What needs to be done ->
Print out the complete set of records below, exactly as they read.

(Collected data)
Start of Block

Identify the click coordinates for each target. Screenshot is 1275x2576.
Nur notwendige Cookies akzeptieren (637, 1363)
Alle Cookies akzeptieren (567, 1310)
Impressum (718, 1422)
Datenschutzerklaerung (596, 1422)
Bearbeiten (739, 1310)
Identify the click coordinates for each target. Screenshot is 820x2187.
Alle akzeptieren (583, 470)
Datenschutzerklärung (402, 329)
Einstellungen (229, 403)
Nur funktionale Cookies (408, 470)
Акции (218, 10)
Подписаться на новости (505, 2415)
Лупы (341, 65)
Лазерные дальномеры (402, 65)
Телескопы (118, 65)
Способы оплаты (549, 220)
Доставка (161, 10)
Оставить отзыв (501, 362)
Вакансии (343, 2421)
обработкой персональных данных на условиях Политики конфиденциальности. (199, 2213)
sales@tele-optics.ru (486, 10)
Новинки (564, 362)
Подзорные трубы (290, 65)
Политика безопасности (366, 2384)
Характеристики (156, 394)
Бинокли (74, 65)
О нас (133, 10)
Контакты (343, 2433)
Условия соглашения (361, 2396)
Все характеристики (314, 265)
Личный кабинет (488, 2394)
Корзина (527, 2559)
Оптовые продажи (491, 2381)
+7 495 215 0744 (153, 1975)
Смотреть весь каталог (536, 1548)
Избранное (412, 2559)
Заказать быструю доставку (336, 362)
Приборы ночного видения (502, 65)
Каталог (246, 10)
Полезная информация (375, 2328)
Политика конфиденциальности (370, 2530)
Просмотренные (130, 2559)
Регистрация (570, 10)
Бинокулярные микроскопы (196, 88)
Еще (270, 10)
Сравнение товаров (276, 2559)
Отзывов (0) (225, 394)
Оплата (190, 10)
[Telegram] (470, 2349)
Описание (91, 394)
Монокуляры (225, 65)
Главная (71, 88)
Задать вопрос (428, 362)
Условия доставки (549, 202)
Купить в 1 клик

End of Block

Answer for the task ->
Identify the click coordinates for each target. Screenshot is 1275x2576.
Nur notwendige Cookies akzeptieren (637, 1363)
Alle Cookies akzeptieren (567, 1310)
Impressum (718, 1422)
Datenschutzerklaerung (596, 1422)
Bearbeiten (739, 1310)
Identify the click coordinates for each target. Screenshot is 820x2187.
Alle akzeptieren (583, 470)
Datenschutzerklärung (402, 329)
Einstellungen (229, 403)
Nur funktionale Cookies (408, 470)
Акции (218, 10)
Подписаться на новости (505, 2415)
Лупы (341, 65)
Лазерные дальномеры (402, 65)
Телескопы (118, 65)
Способы оплаты (549, 220)
Доставка (161, 10)
Оставить отзыв (501, 362)
Вакансии (343, 2421)
обработкой персональных данных на условиях Политики конфиденциальности. (199, 2213)
sales@tele-optics.ru (486, 10)
Новинки (564, 362)
Подзорные трубы (290, 65)
Политика безопасности (366, 2384)
Характеристики (156, 394)
Бинокли (74, 65)
О нас (133, 10)
Контакты (343, 2433)
Условия соглашения (361, 2396)
Все характеристики (314, 265)
Личный кабинет (488, 2394)
Корзина (527, 2559)
Оптовые продажи (491, 2381)
+7 495 215 0744 (153, 1975)
Смотреть весь каталог (536, 1548)
Избранное (412, 2559)
Заказать быструю доставку (336, 362)
Приборы ночного видения (502, 65)
Каталог (246, 10)
Полезная информация (375, 2328)
Политика конфиденциальности (370, 2530)
Просмотренные (130, 2559)
Регистрация (570, 10)
Бинокулярные микроскопы (196, 88)
Еще (270, 10)
Сравнение товаров (276, 2559)
Отзывов (0) (225, 394)
Оплата (190, 10)
[Telegram] (470, 2349)
Описание (91, 394)
Монокуляры (225, 65)
Главная (71, 88)
Задать вопрос (428, 362)
Условия доставки (549, 202)
Купить в 1 клик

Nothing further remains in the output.